Item-finding entries
* BEGIN *
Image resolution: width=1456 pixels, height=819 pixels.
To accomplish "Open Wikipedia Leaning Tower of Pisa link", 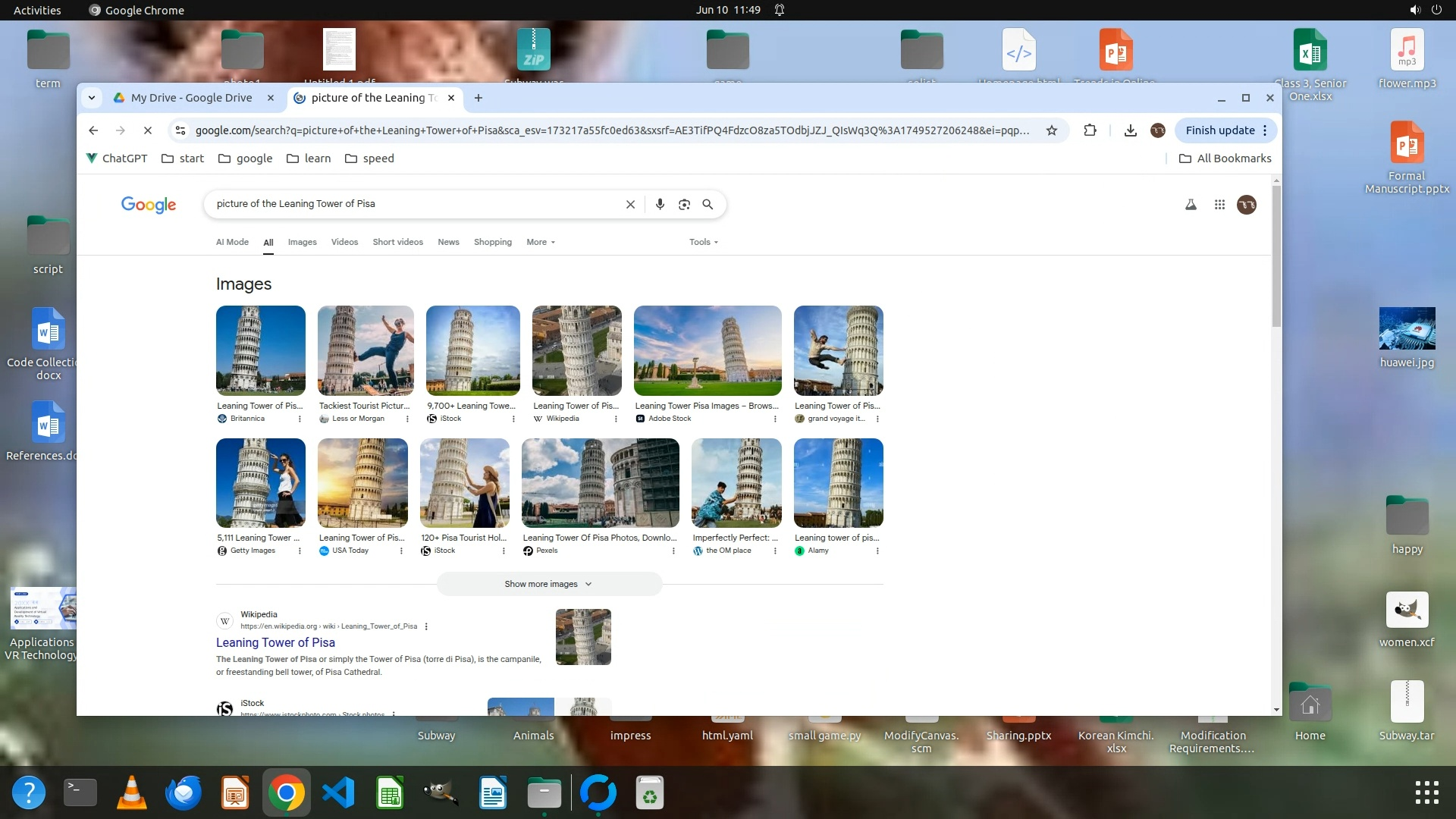I will point(275,642).
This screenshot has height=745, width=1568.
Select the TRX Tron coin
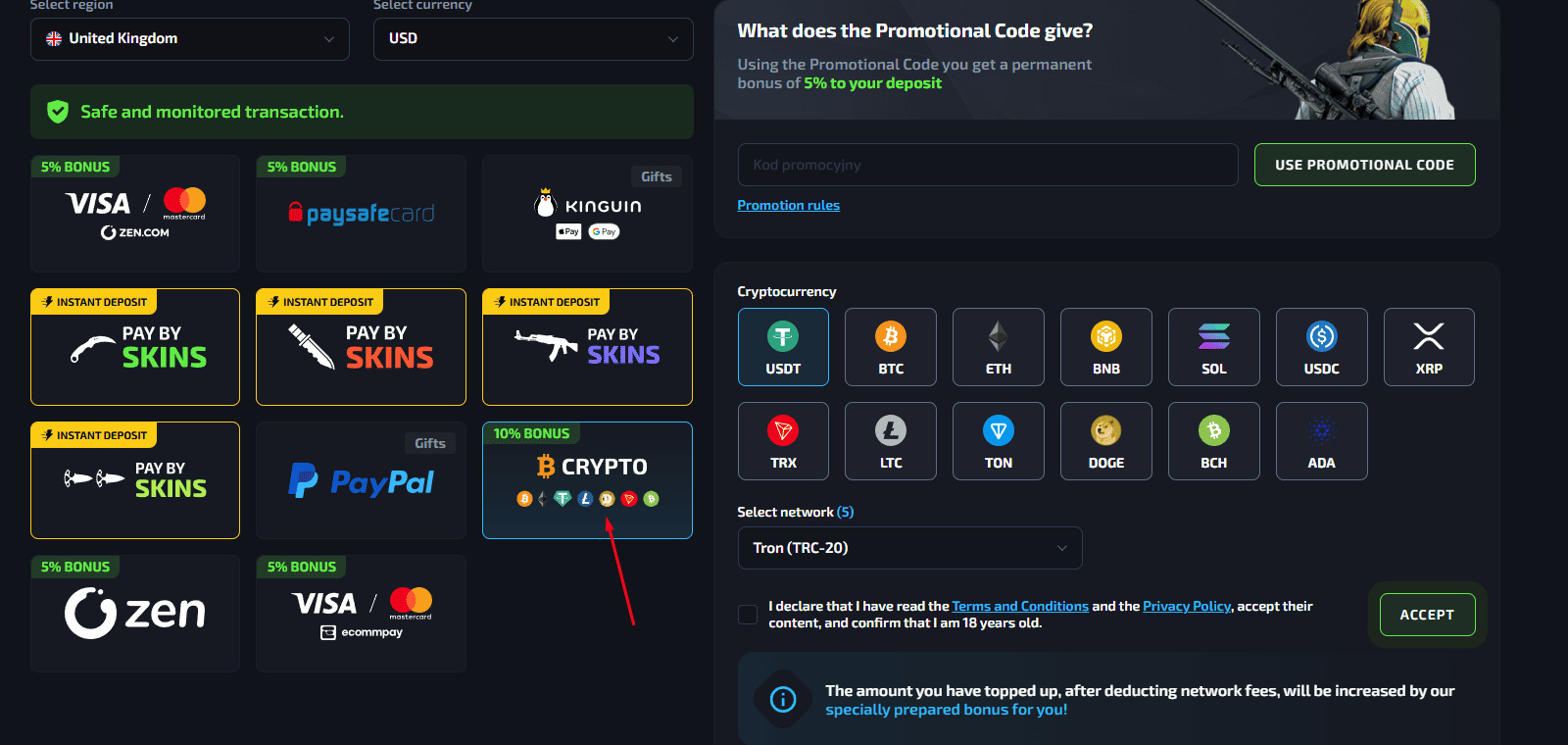[x=783, y=441]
* END *
Return the lines of the entries word for word, beginning at the line that contains "This screenshot has height=745, width=1568." and continuing through the final line of the entries. Leave the pictures out.

-- TASK RESPONSE --
This screenshot has height=745, width=1568.
Select the TRX Tron coin
[x=783, y=441]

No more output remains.